EcoPulse ou la propulsion hybride-électrique distribuée à l’heure des bilans. Pour la première fois, et pendant cinq ans, Airbus, Safran et Daher ont croisé leur savoir-faire pour développer un démonstrateur et le faire voler. Résultats au-delà des attentes. Une belle aventure professionnelle aussi pour les participants. Ils témoignent… [Bonus Vidéo]

Au départ, il s’agissait de voir comment pouvait fonctionner en vol un avion à propulsion hybride-électrique distribuée. Airbus, Safran et Daher s’étaient donné cinq ans pour cerner la question. Les ingénieurs des trois groupes qui ont participé à cette aventure dressent un bilan stimulant, à l’image de Vincent Chaperon, chef de projet EcoPulse chez Safran Eelctrical Power : « Ça a été un projet fantastique. »

Daher a prélevé un fuselage de TBM 910 sur la ligne de production et l’a « customisé », comme l’explique Didier Simeon, chef de projet EcoPulse chez Daher. Safran qui était responsable de la chaine de propulsion, de l’hélice jusqu’à la turbogénératrice a pris les éléments sur étagère, notamment les moteurs électriques EngineUS de 50kW intégrés avec une hélice à double position de manière à pouvoir la mettre en drapeau quand le moteur électrique était à l’arrêt.

« Nous avons impliqué sur ce projet, beaucoup de jeunes et de jeunes entrants, pour leur donner en première expérience, une expérience de conception globale d’un avion. »
Christophe Robin, Head of Design chez Daher, et porteur du projet EcoPulse au sein du CORAC.
© Daher

Pour sa part, Airbus a développé et fourni la batterie haute tension 800 volts qui est une des deux sources d’alimentation électrique de l’avion. Il a également travaillé sur le calculateur qui gère la combinaison entre l’hybridation et les commandes de vol sur la propulsion distribuée. Il est intervenu aussi sur les formes aérodynamiques modifiées de l’avion et sur de l’acoustique, de la modélisation du vol, et certaines instrumentations.

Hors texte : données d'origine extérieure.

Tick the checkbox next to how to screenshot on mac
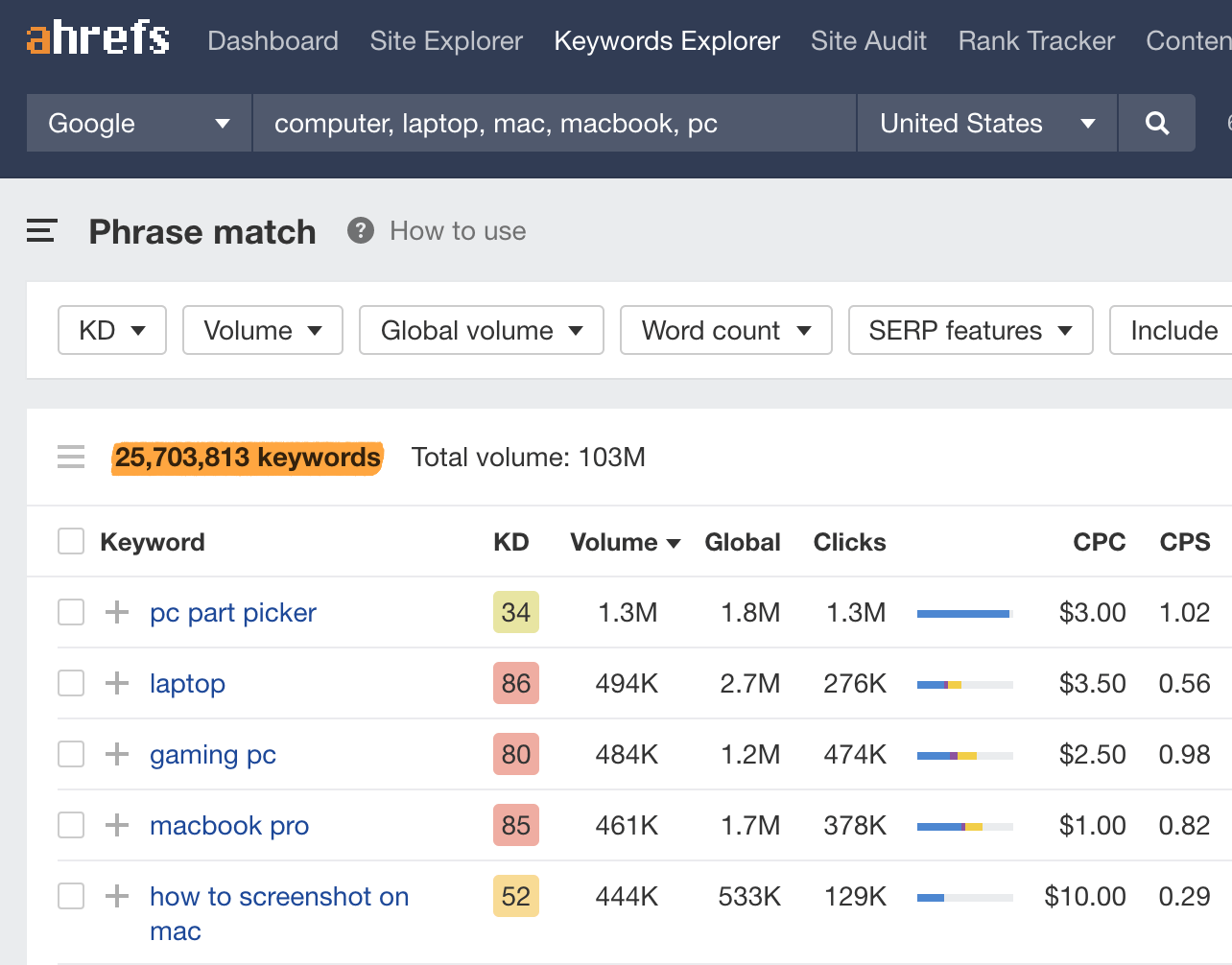The width and height of the screenshot is (1232, 965). point(70,896)
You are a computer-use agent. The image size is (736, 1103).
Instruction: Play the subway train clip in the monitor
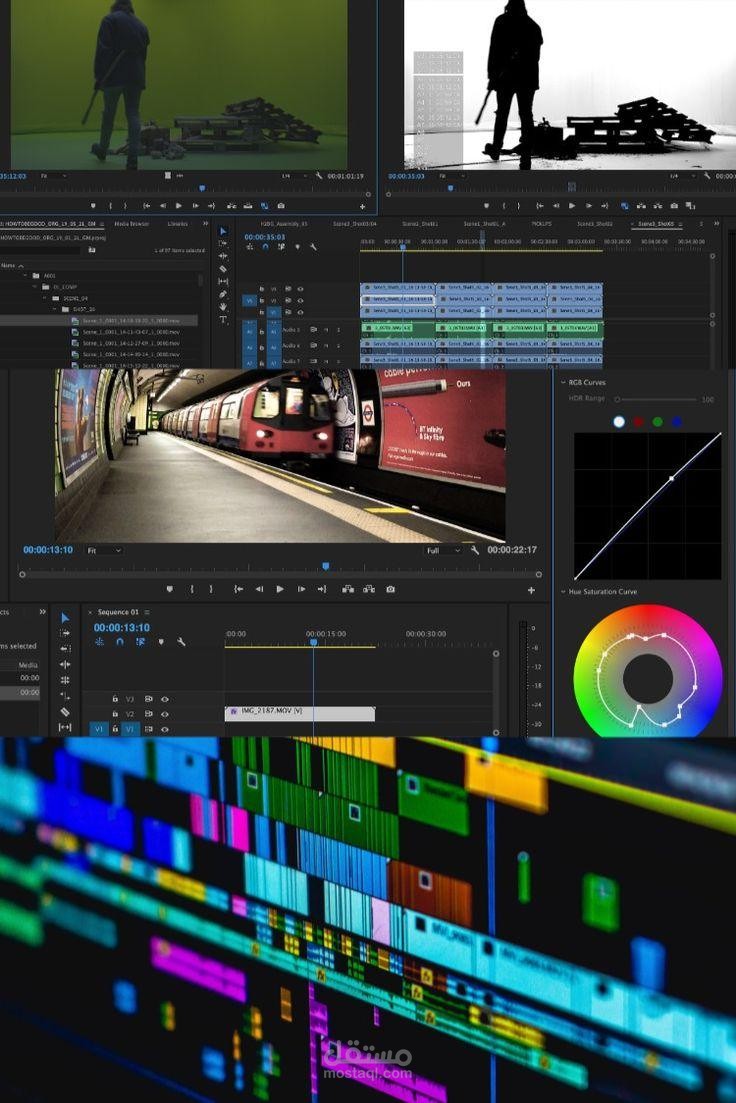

Tous ceux qui ont participé à ce projet insistent sur la qualité du travail d’équipe ; une équipe pluridisciplinaire empruntant des compétences aux trois partenaires. « Nous avons impliqué sur ce projet, beaucoup de jeunes et de jeunes entrants, pour leur donner en première expérience, une expérience de conception globale d’un avion. » explique Christophe Robin, Head of Design chez Daher, et porteur du projet EcoPulse au sein du CORAC. « Pour un ingénieur, c’est juste génial d’avoir la possibilité de travailler sur un démonstrateur, quelque chose de concret, de se sentir aussi acteur. », souligne William Llobregat, Chef de projet EcoPulse chez Airbus.

Il a fallu inventer une nouvelle manière de coopérer, comme le fait remarquer Didier Siméon (Daher) : « Nous avons déterminé des façons de travailler, des rôles qui n’existaient pas comme coordinateur proto qui a été implémenté pour ce projet-là. Et nous avons donc réussi à organiser pour la première fois des façons de procéder et des rôles au sein d’une équipe très restreinte pour faire et gérer un démonstrateur. »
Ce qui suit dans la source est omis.